Vous avez récemment assisté aux funérailles de la reine Elizabeth II . Qu'avez-vous ressenti en assistant à un moment aussi historique dans l'histoire de l'Europe ?
Vous l'avez très bien dit, le moment était historique. C'était très, très émouvant à tous points de vue. Bien sûr, principalement à cause du décès de la reine : un coup dur pour tout le monde. Mais aussi à cause de toute l'organisation. C'était un événement unique et je suis très reconnaissant d'avoir pu y assister.
Avez-vous souvent rencontré la reine Elizabeth ?
Oh oui, plusieurs fois, depuis 1958. À partir de cette date, nous nous sommes rencontrés très souvent. La reine a toujours été très gentille et agréable avec nous. Nous nous sommes également vus lors de diverses cérémonies officielles, mais aussi à des réunions de famille.

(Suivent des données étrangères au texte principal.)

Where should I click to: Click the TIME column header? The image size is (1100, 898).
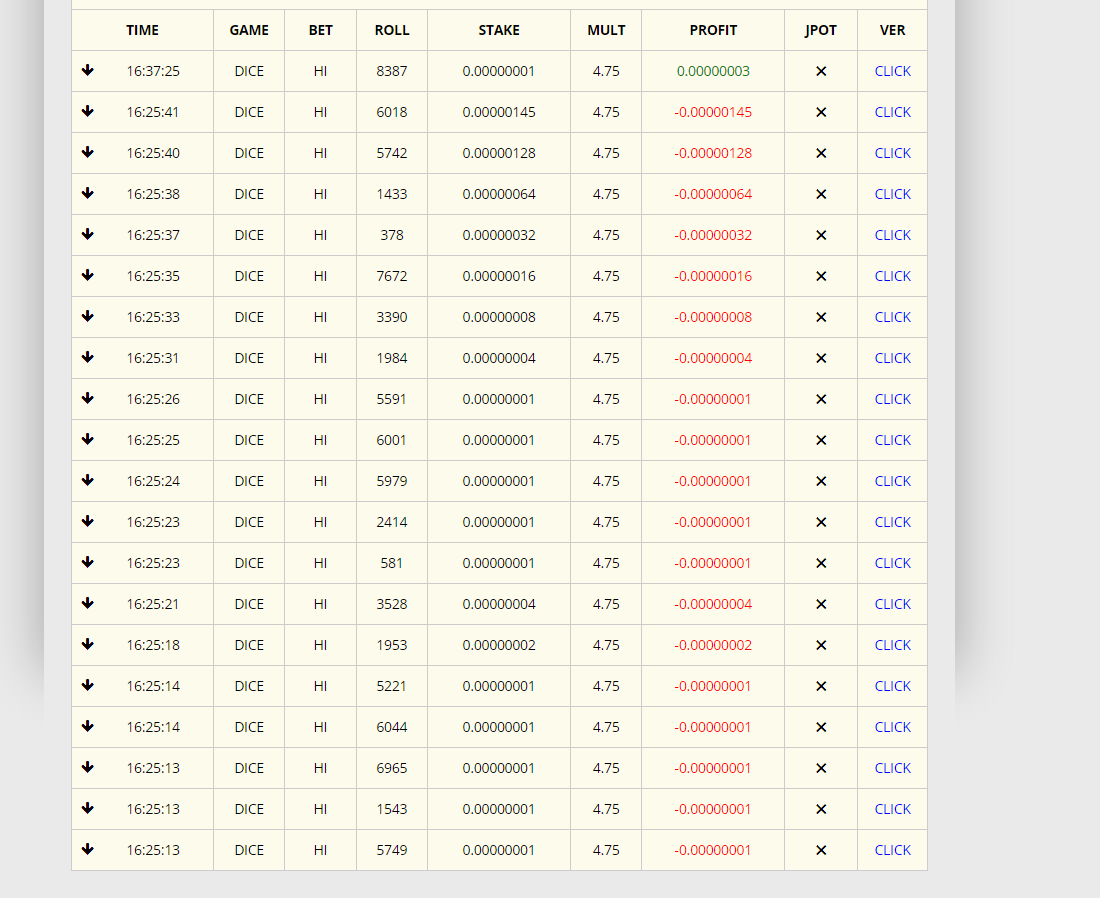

Une année, nous nous sommes réunis à Balmoral, avec tous mes fils et nous nous sommes vus lors de mariages - celui du roi Charles ou, par exemple, celui du prince William, à divers anniversaires, et y compris des occasions informelles à Londres. Je connaissais bien Sa Majesté et je dois admettre que j'ai toujours pensé qu'elle serait éternelle. Mais au final, l'impensable s'est produit
Nous le pensions tous. Beaucoup de gens qui l'ont connue parlent de son sens de l'humour...
Certes, elle avait un superbe sens de l'humour, je dirais subtil. Elle était si royale et majestueuse aux yeux des gens que c'était quelque chose de très surprenant pour eux car ils ne s'y attendaient jamais. Mais oui, elle avait un grand sens de l'humour et j'ai beaucoup apprécié ça.
Pensez-vous qu'avec la mort de la reine, des jours difficiles s'annoncent pour la monarchie, non seulement au Royaume-Uni, mais aussi en Europe ?
Je ne sais pas si je suis la bonne personne pour commenter cette question. Mais j'ai l'impression que, pour une raison qui ne peut être expliquée, le roi Charles III, en tant que prince de Galles, n'a pas été correctement présenté aux gens. Je pense donc que bientôt tout le monde sera très surpris car c'est aussi une personne extraordinaire et Dieu sait qu'il se prépare à ce poste depuis des années. Je ne partage donc pas les sombres prédictions que j'entends ces jours-ci sur la monarchie britannique, sur le grand nombre d'anti-monarchistes, etc. Bien sûr, il y a des gens partout avec des opinions différentes. Mais il faut garder à l'esprit que la Grande-Bretagne est une monarchie depuis plus de 1 000 ans et je pense que c'est la preuve que ce système est bien accepté par le peuple. Comme pour le reste des monarchies : chaque pays a son propre modèle. Bien sûr, La reine de Grande-Bretagne symbolisait la monarchie elle-même, mais je ne pense pas que sa disparition aura d'autres conséquences. Mais vous savez que parfois les médias, je suis désolé de le dire, exagèrent les événements ou les présentent d'une manière différente de ce qu'ils sont réellement.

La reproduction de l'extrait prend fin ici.